Saved entries:
____________

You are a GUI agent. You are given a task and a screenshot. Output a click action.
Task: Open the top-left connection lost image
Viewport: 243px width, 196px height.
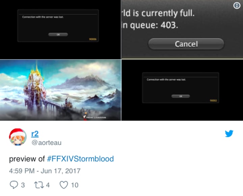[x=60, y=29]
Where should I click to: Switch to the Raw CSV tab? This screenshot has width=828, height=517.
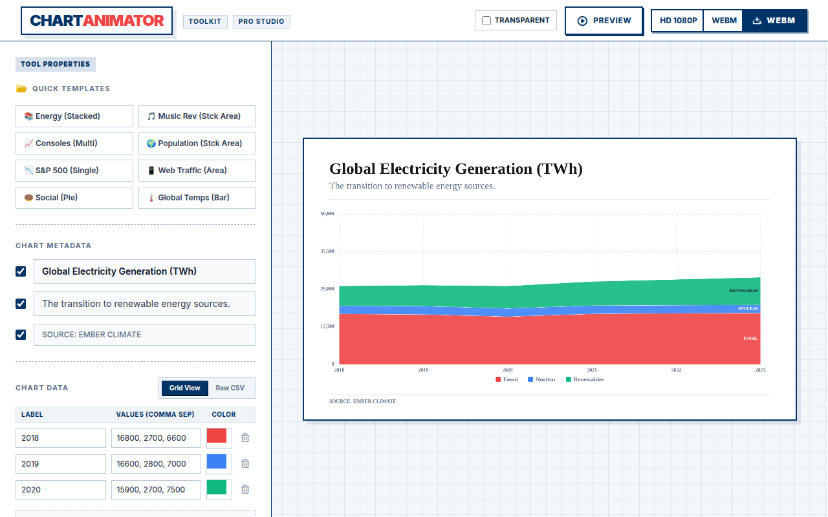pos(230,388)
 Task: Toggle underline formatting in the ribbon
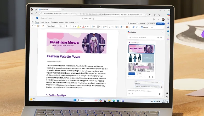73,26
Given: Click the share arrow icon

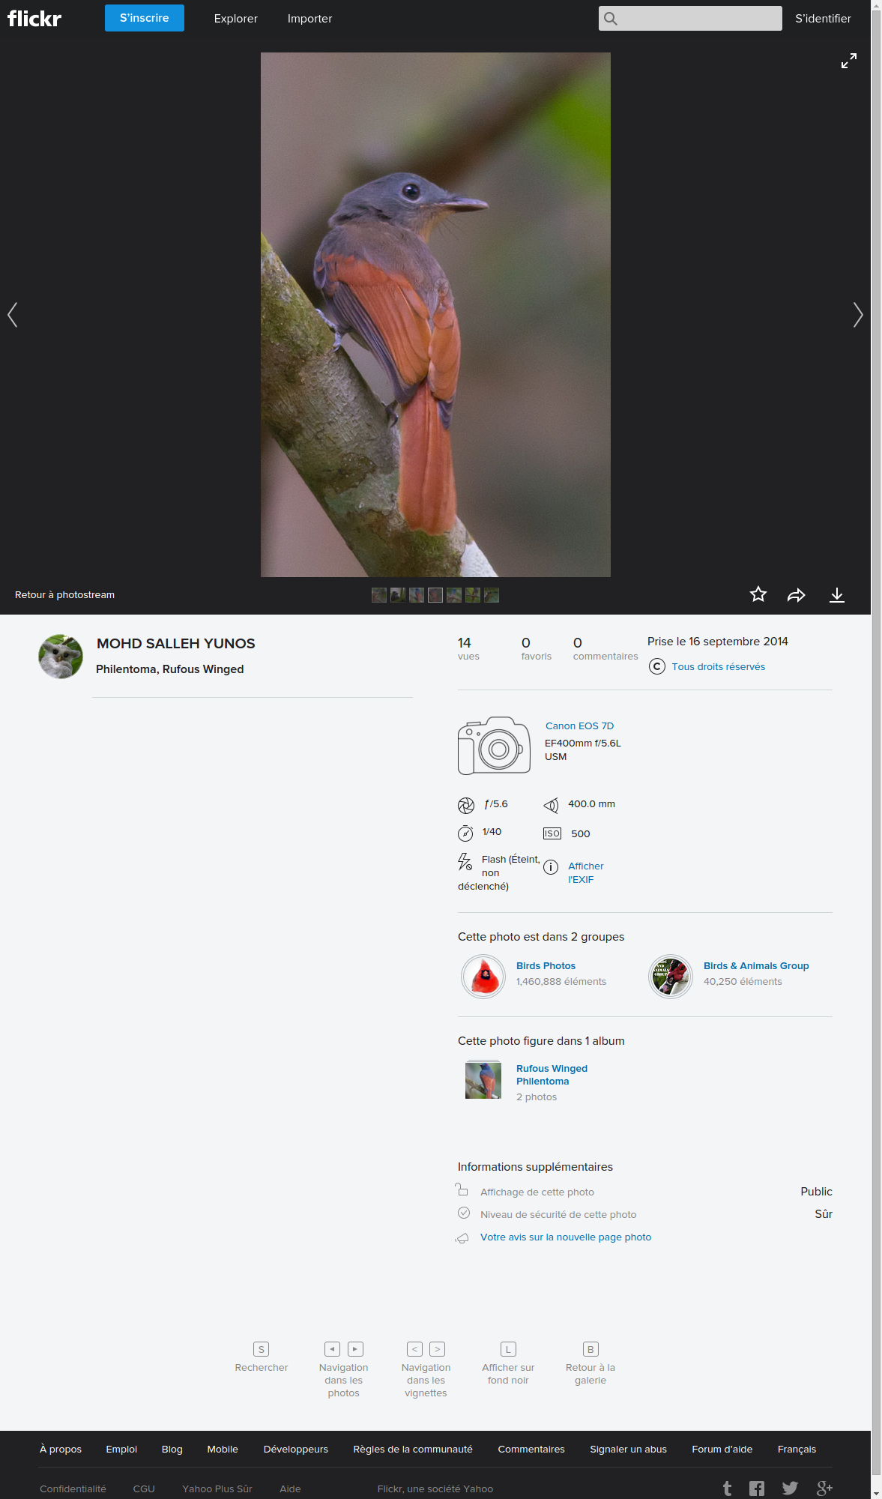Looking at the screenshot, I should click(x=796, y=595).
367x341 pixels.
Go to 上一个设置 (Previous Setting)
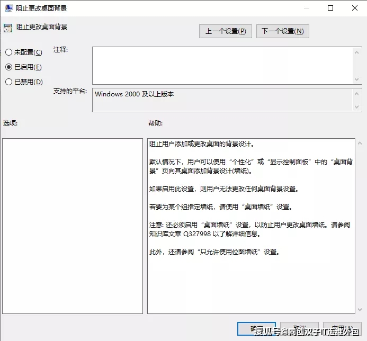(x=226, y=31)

____________

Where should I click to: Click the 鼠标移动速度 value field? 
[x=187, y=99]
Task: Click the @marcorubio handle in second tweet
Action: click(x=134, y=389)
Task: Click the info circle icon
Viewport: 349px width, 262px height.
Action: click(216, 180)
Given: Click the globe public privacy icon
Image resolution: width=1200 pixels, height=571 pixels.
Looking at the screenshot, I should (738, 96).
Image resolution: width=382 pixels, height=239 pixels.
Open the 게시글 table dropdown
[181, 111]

____________

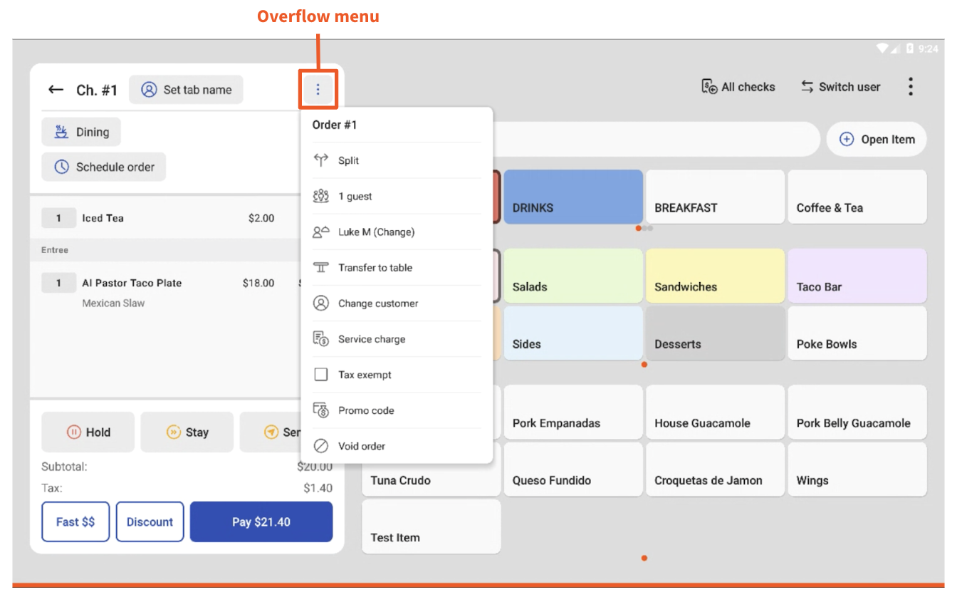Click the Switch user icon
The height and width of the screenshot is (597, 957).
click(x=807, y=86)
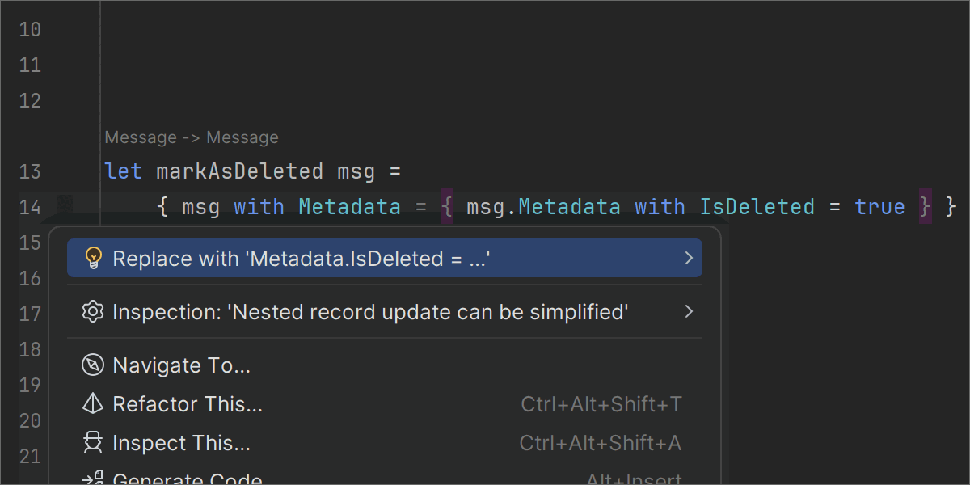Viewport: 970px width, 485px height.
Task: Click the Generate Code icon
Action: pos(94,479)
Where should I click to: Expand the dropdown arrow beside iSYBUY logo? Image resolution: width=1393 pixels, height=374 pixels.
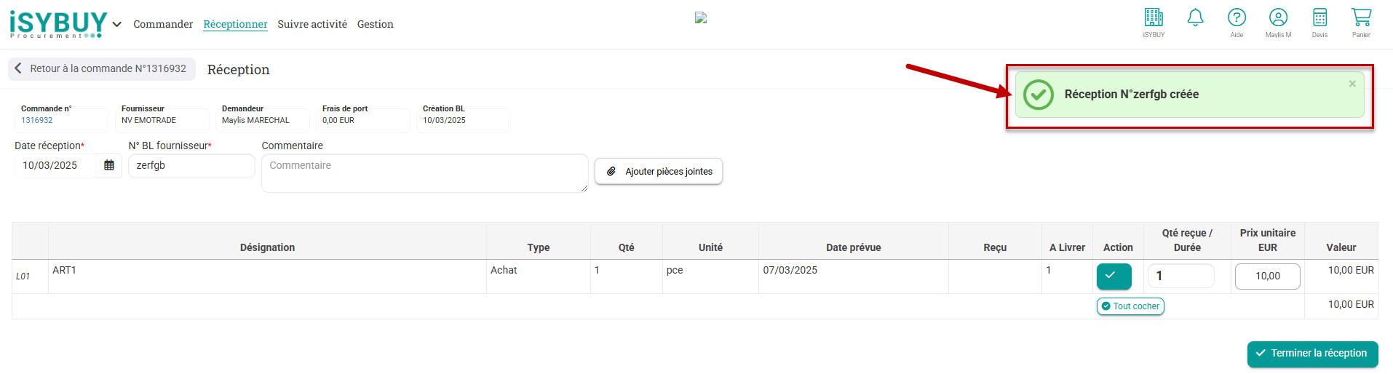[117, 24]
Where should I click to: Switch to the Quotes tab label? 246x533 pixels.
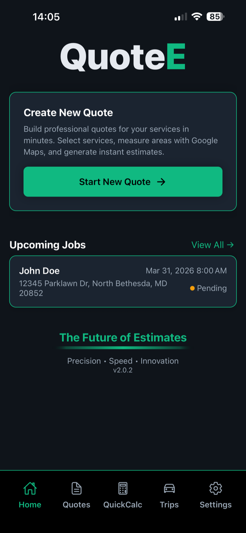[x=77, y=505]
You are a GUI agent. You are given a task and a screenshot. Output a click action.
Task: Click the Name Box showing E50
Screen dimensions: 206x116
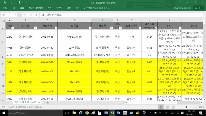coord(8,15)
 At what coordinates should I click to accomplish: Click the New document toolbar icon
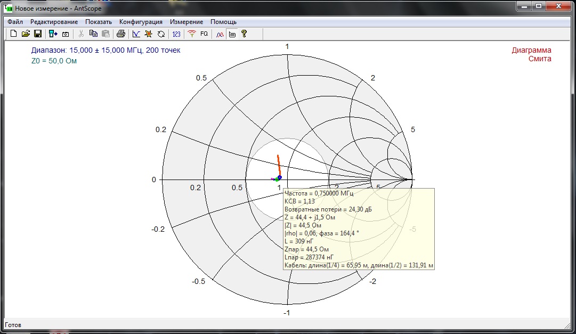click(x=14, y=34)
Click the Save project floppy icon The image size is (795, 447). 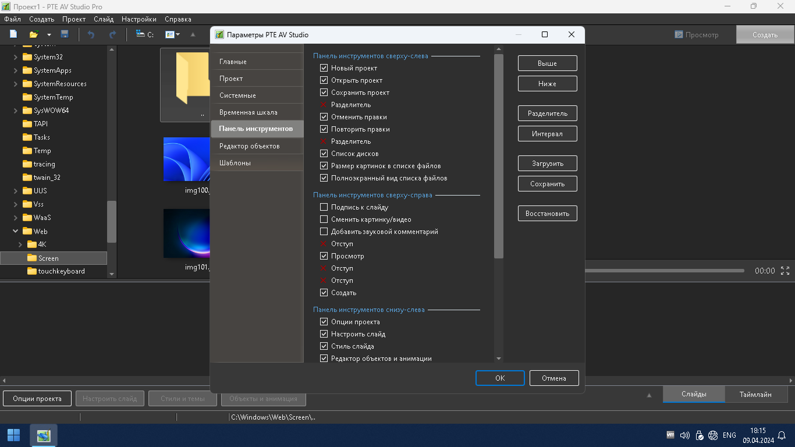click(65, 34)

____________

What you are asked to do: Extract the part of the records that opens with the line containing "Where should I click to: Expand" and closes with the line containing "Task: Click the Name Box showing E50". Take only those lines, exactly, and no pictures.

Result below:
Where should I click to: Expand the dropdown arrow beside iSYBUY logo? Image resolution: width=1393 pixels, height=374 pixels.
[117, 24]
Where should I click to: Switch to the Quotes tab label? 246x533 pixels.
[x=77, y=505]
You are a GUI agent. You are given a task and a screenshot. Output a click action.
Task: Click the Name Box showing E50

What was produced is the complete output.